[Records of interface elements]
────────────────
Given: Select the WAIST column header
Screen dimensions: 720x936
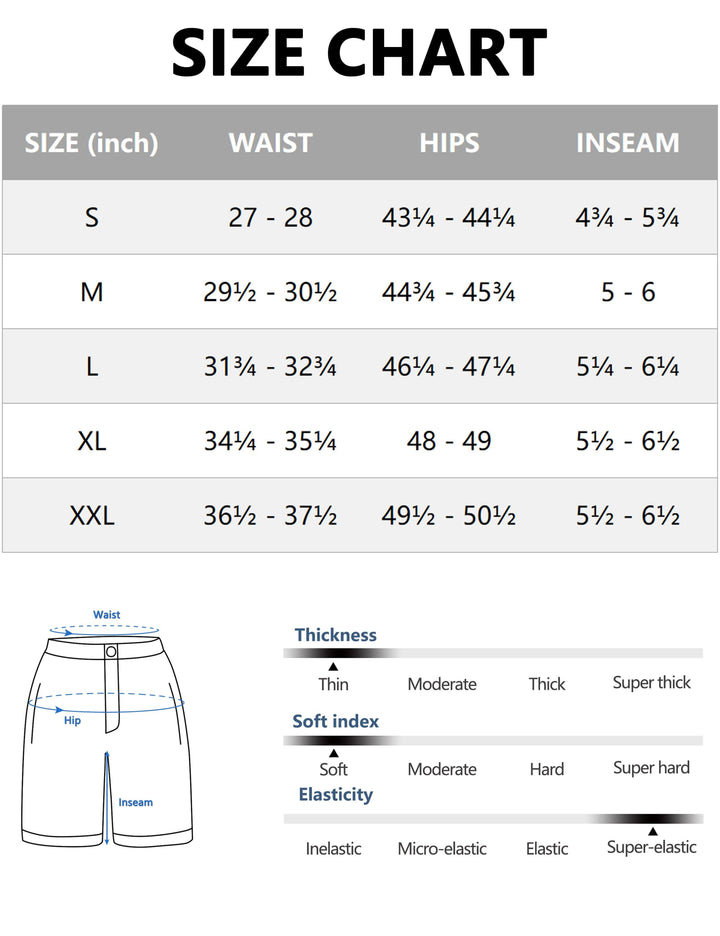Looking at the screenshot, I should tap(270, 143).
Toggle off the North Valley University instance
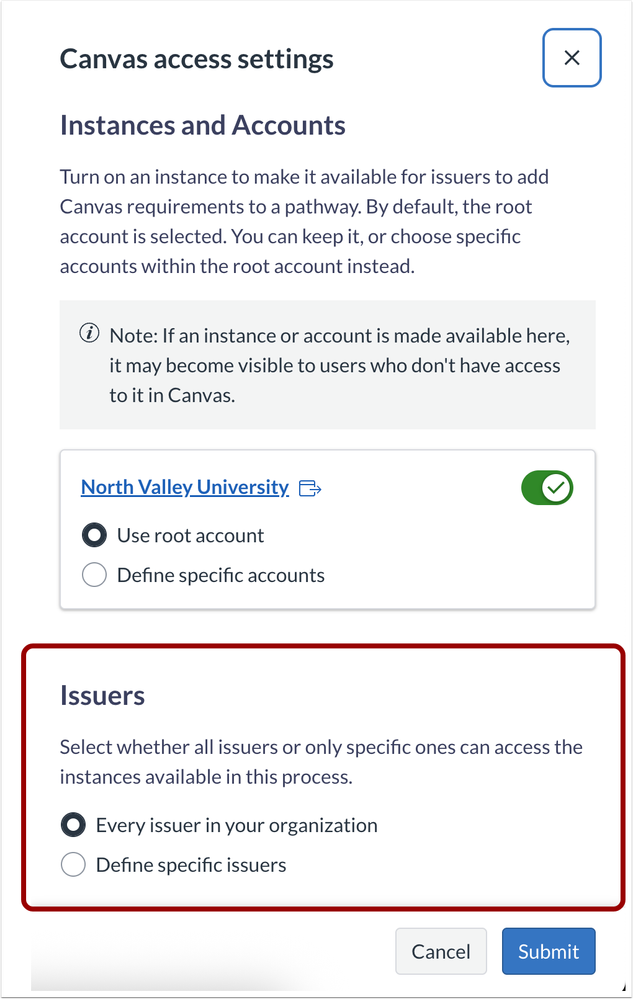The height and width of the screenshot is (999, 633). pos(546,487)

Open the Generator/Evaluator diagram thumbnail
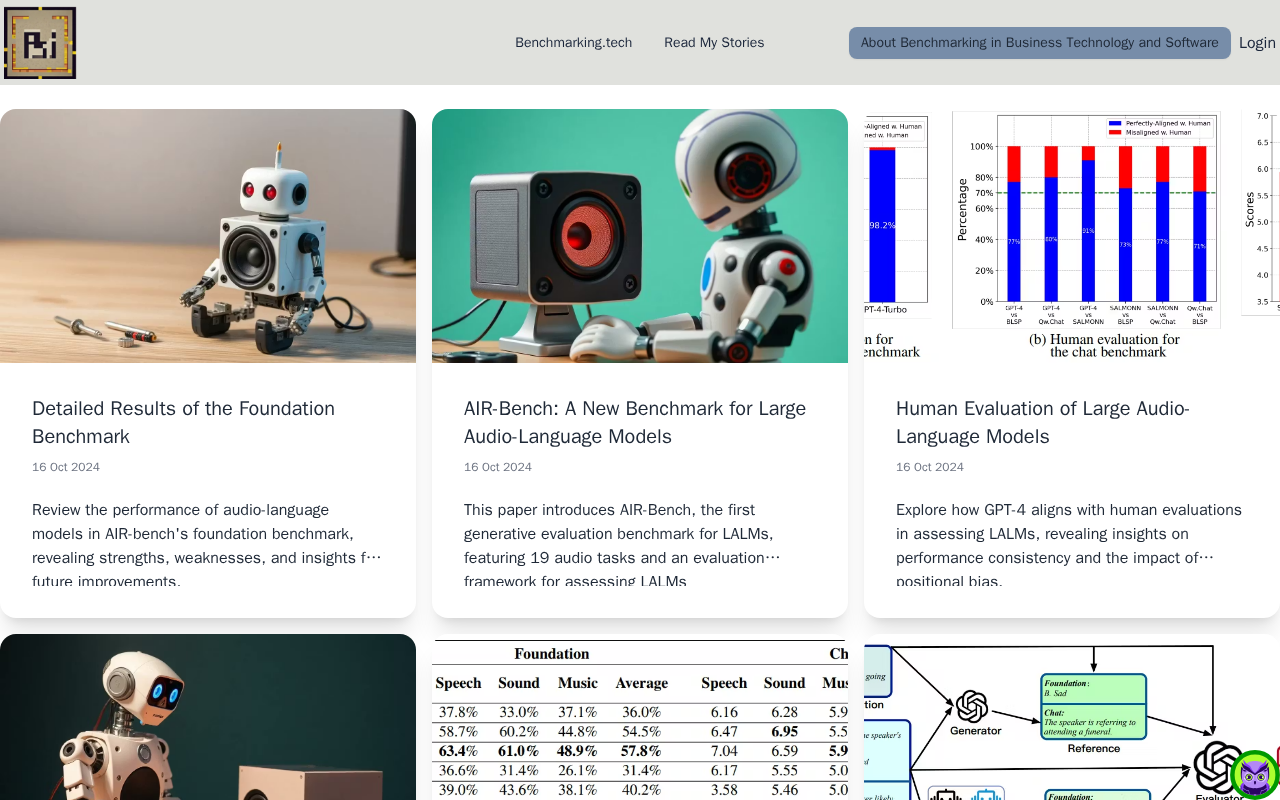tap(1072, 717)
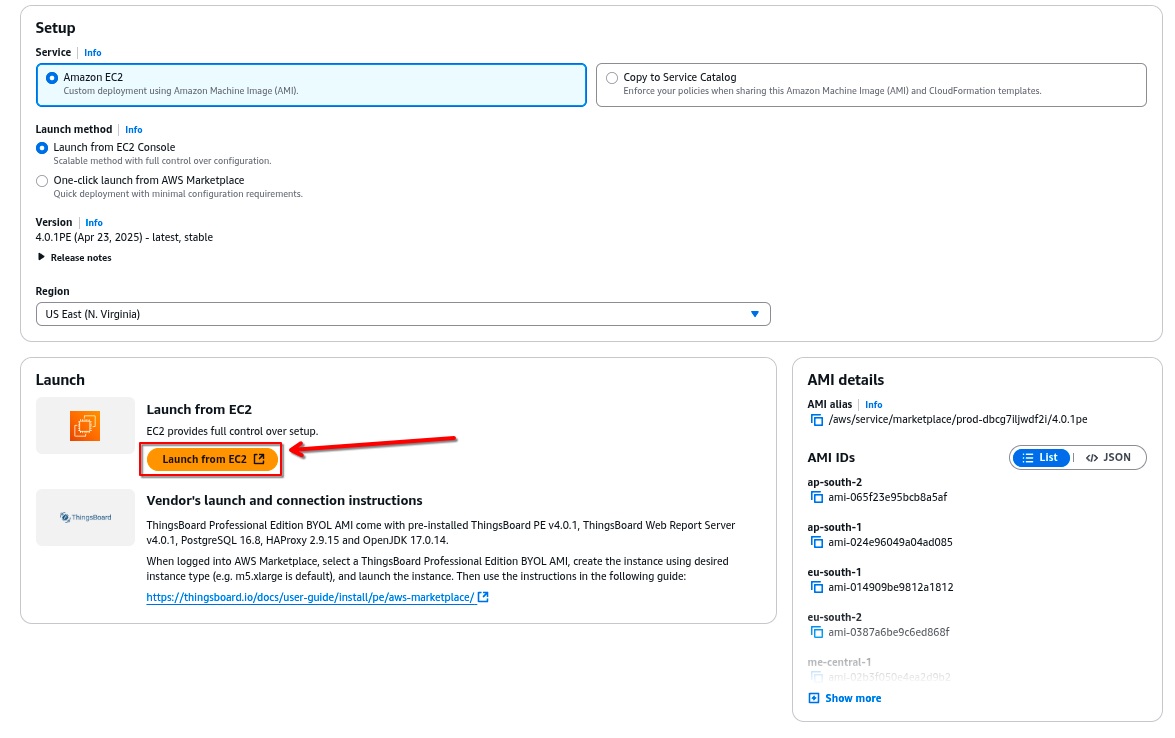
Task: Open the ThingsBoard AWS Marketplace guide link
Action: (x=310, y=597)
────────────────
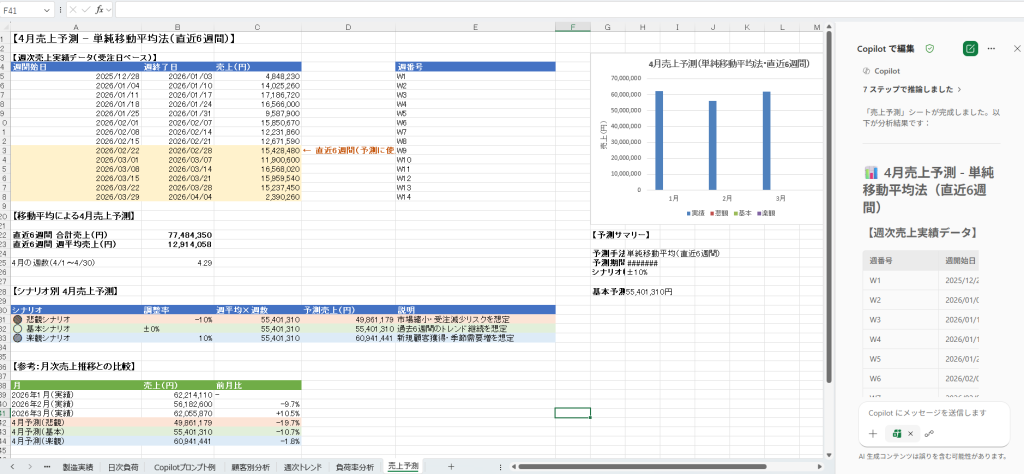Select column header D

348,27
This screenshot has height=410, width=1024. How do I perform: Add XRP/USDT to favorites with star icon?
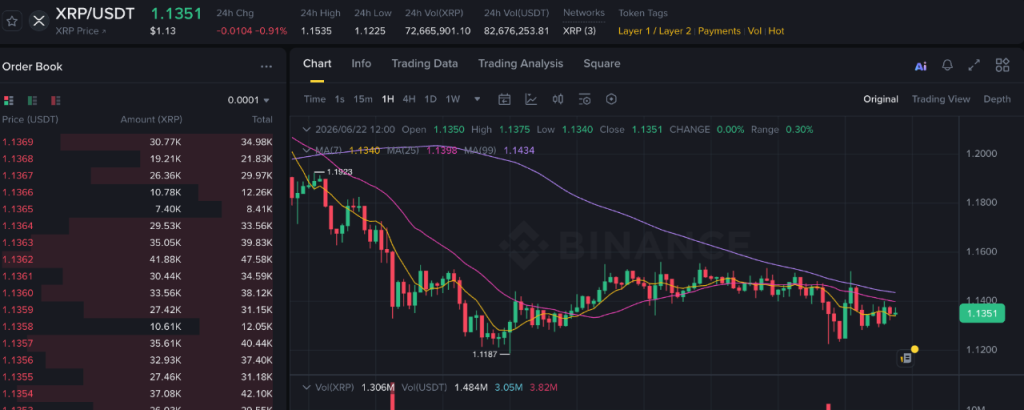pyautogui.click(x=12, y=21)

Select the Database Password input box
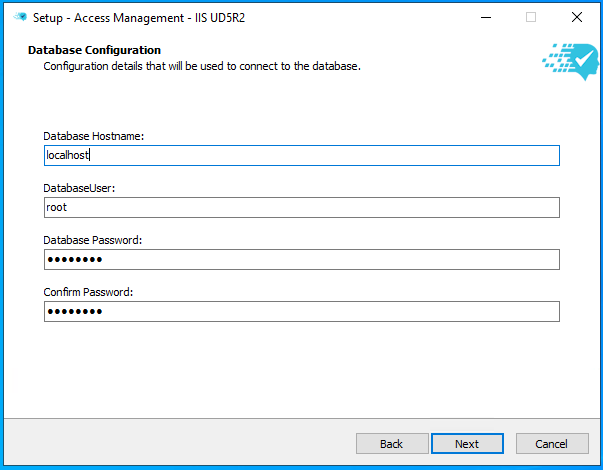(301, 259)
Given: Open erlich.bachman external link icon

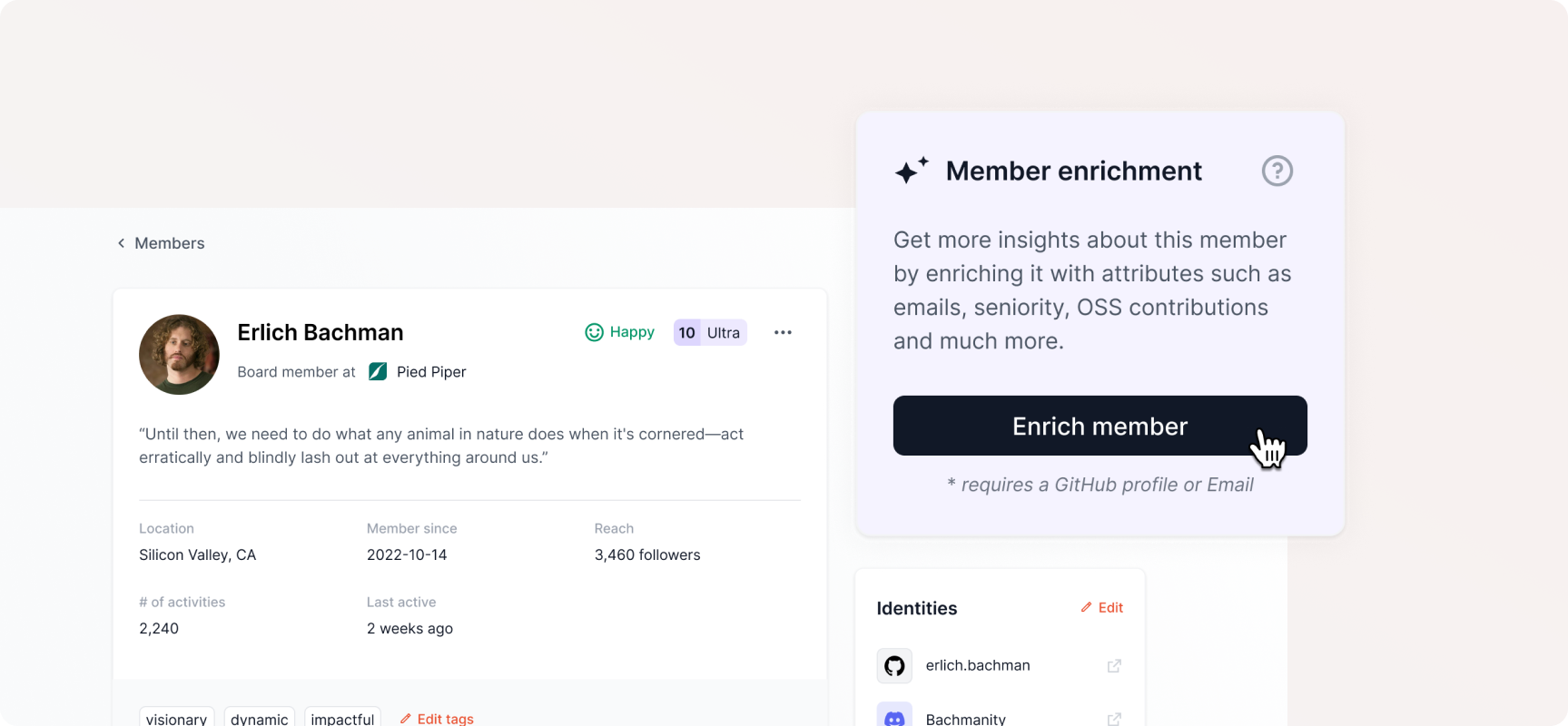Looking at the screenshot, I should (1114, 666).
────────────────
Task instructions: Output everything in the data from the line containing "Select the Database Password input box" down to the line containing "Looking at the screenshot, I should (1114, 666).", and leave the pictures out.

Solution for this problem:
Select the Database Password input box
(301, 259)
Given: Open erlich.bachman external link icon

Looking at the screenshot, I should (1114, 666).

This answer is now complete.